* Work instruction *
Every line below should be repeated exactly.

** Recorded information follows **

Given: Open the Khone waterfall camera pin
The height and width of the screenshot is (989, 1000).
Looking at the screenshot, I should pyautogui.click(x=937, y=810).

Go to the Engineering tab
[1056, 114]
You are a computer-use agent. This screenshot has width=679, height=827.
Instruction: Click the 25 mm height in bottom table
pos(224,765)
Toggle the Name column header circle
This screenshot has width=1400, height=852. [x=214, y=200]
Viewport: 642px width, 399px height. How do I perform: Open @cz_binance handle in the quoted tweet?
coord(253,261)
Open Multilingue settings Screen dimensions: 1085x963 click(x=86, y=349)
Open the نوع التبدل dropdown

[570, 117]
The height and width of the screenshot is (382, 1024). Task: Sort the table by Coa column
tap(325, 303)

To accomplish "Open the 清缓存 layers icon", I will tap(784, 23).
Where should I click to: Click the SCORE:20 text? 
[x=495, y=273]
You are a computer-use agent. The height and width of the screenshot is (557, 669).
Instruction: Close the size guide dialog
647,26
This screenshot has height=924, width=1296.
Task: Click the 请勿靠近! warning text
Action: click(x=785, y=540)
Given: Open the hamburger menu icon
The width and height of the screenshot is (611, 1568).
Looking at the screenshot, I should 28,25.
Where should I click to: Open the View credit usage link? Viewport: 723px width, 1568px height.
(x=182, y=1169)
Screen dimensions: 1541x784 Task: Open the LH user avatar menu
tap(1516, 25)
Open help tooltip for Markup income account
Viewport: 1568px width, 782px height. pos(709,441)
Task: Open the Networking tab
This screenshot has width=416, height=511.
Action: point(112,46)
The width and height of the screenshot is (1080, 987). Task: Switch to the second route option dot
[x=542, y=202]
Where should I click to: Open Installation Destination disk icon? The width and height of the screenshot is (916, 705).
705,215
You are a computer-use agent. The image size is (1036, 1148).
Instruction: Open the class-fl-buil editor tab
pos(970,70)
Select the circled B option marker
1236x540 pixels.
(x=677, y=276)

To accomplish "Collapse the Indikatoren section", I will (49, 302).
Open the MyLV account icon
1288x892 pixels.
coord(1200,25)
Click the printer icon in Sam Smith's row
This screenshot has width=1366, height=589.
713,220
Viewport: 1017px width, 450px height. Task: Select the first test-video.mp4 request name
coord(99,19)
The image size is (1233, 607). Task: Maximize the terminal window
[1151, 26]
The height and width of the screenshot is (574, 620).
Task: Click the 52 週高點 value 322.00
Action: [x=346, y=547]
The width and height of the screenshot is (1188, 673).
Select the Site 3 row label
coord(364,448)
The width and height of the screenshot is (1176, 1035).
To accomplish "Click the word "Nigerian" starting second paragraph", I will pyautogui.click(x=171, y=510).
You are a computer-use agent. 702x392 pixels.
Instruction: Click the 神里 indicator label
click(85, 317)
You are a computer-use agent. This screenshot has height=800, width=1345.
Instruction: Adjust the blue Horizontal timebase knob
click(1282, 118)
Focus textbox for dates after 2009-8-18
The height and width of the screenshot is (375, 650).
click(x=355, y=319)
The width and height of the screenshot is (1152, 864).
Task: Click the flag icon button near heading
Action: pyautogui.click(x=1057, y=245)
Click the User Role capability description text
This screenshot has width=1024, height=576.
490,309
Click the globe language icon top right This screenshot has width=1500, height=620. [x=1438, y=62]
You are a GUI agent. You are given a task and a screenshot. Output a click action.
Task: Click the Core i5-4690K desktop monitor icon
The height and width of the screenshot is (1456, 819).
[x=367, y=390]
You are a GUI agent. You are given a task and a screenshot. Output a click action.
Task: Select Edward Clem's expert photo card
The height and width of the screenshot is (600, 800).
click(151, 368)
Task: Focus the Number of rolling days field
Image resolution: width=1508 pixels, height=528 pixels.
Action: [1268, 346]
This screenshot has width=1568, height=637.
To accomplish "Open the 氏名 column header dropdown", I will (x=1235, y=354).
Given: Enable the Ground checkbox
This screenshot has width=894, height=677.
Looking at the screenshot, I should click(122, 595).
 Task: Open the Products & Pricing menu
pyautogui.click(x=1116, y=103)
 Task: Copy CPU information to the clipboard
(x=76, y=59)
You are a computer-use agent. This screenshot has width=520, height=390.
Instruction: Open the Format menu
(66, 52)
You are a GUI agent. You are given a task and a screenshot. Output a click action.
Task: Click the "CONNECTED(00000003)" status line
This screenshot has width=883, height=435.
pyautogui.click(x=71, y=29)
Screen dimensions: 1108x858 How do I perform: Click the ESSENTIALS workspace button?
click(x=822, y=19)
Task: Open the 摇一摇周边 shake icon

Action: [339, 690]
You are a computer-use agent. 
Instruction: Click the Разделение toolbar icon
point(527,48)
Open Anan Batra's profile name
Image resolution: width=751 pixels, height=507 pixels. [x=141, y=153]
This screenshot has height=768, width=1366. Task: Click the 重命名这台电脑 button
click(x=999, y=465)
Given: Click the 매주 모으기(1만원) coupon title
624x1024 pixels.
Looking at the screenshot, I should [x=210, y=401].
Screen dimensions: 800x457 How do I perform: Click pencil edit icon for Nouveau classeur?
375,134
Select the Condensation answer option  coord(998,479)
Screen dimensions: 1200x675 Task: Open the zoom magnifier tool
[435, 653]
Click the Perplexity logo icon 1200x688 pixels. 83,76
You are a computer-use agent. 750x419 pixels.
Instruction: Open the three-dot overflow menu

** End of Recorded information **

* Problem solution *
Given: Open the Khone waterfall camera pin
The height and width of the screenshot is (989, 1000).
Looking at the screenshot, I should pyautogui.click(x=937, y=810).

Go to the Engineering tab
[1056, 114]
You are a computer-use agent. This screenshot has width=679, height=827.
Instruction: Click the 25 mm height in bottom table
pos(224,765)
Toggle the Name column header circle
This screenshot has width=1400, height=852. [x=214, y=200]
Viewport: 642px width, 399px height. How do I perform: Open @cz_binance handle in the quoted tweet?
coord(253,261)
Open Multilingue settings Screen dimensions: 1085x963 click(x=86, y=349)
Open the نوع التبدل dropdown

[570, 117]
The height and width of the screenshot is (382, 1024). Task: Sort the table by Coa column
tap(325, 303)

To accomplish "Open the 清缓存 layers icon", I will tap(784, 23).
Where should I click to: Click the SCORE:20 text? 
[x=495, y=273]
You are a computer-use agent. The height and width of the screenshot is (557, 669).
Instruction: Close the size guide dialog
647,26
This screenshot has height=924, width=1296.
Task: Click the 请勿靠近! warning text
Action: click(x=785, y=540)
Given: Open the hamburger menu icon
The width and height of the screenshot is (611, 1568).
Looking at the screenshot, I should 28,25.
Where should I click to: Open the View credit usage link? Viewport: 723px width, 1568px height.
(x=182, y=1169)
Screen dimensions: 1541x784 Task: Open the LH user avatar menu
tap(1516, 25)
Open help tooltip for Markup income account
Viewport: 1568px width, 782px height. pos(709,441)
Task: Open the Networking tab
This screenshot has width=416, height=511.
Action: point(112,46)
The width and height of the screenshot is (1080, 987). Task: Switch to the second route option dot
[x=542, y=202]
Where should I click to: Open Installation Destination disk icon? The width and height of the screenshot is (916, 705).
705,215
You are a computer-use agent. The image size is (1036, 1148).
Instruction: Open the class-fl-buil editor tab
pos(970,70)
Select the circled B option marker
1236x540 pixels.
(x=677, y=276)

To accomplish "Collapse the Indikatoren section", I will (49, 302).
Open the MyLV account icon
1288x892 pixels.
coord(1200,25)
Click the printer icon in Sam Smith's row
This screenshot has width=1366, height=589.
713,220
Viewport: 1017px width, 450px height. Task: Select the first test-video.mp4 request name
coord(99,19)
The image size is (1233, 607). Task: Maximize the terminal window
[1151, 26]
The height and width of the screenshot is (574, 620).
Task: Click the 52 週高點 value 322.00
Action: [x=346, y=547]
The width and height of the screenshot is (1188, 673).
Select the Site 3 row label
coord(364,448)
The width and height of the screenshot is (1176, 1035).
To accomplish "Click the word "Nigerian" starting second paragraph", I will pyautogui.click(x=171, y=510).
You are a computer-use agent. 702x392 pixels.
Instruction: Click the 神里 indicator label
click(85, 317)
You are a computer-use agent. This screenshot has height=800, width=1345.
Instruction: Adjust the blue Horizontal timebase knob
click(1282, 118)
Focus textbox for dates after 2009-8-18
The height and width of the screenshot is (375, 650).
click(x=355, y=319)
The width and height of the screenshot is (1152, 864).
Task: Click the flag icon button near heading
Action: pyautogui.click(x=1057, y=245)
Click the User Role capability description text
This screenshot has width=1024, height=576.
490,309
Click the globe language icon top right This screenshot has width=1500, height=620. [x=1438, y=62]
You are a GUI agent. You are given a task and a screenshot. Output a click action.
Task: Click the Core i5-4690K desktop monitor icon
The height and width of the screenshot is (1456, 819).
[x=367, y=390]
You are a GUI agent. You are given a task and a screenshot. Output a click action.
Task: Select Edward Clem's expert photo card
The height and width of the screenshot is (600, 800).
click(151, 368)
Task: Focus the Number of rolling days field
Image resolution: width=1508 pixels, height=528 pixels.
Action: [1268, 346]
This screenshot has width=1568, height=637.
To accomplish "Open the 氏名 column header dropdown", I will (x=1235, y=354).
Given: Enable the Ground checkbox
This screenshot has width=894, height=677.
Looking at the screenshot, I should click(122, 595).
 Task: Open the Products & Pricing menu
pyautogui.click(x=1116, y=103)
 Task: Copy CPU information to the clipboard
(x=76, y=59)
You are a computer-use agent. This screenshot has width=520, height=390.
Instruction: Open the Format menu
(66, 52)
You are a GUI agent. You are given a task and a screenshot. Output a click action.
Task: Click the "CONNECTED(00000003)" status line
This screenshot has width=883, height=435.
pyautogui.click(x=71, y=29)
Screen dimensions: 1108x858 How do I perform: Click the ESSENTIALS workspace button?
click(x=822, y=19)
Task: Open the 摇一摇周边 shake icon

Action: [339, 690]
You are a computer-use agent. 
Instruction: Click the Разделение toolbar icon
point(527,48)
Open Anan Batra's profile name
Image resolution: width=751 pixels, height=507 pixels. [x=141, y=153]
This screenshot has height=768, width=1366. Task: Click the 重命名这台电脑 button
click(x=999, y=465)
Given: Click the 매주 모으기(1만원) coupon title
624x1024 pixels.
Looking at the screenshot, I should [x=210, y=401].
Screen dimensions: 800x457 How do I perform: Click pencil edit icon for Nouveau classeur?
375,134
Select the Condensation answer option  coord(998,479)
Screen dimensions: 1200x675 Task: Open the zoom magnifier tool
[435, 653]
Click the Perplexity logo icon 1200x688 pixels. 83,76
You are a computer-use agent. 750x419 pixels.
Instruction: Open the three-dot overflow menu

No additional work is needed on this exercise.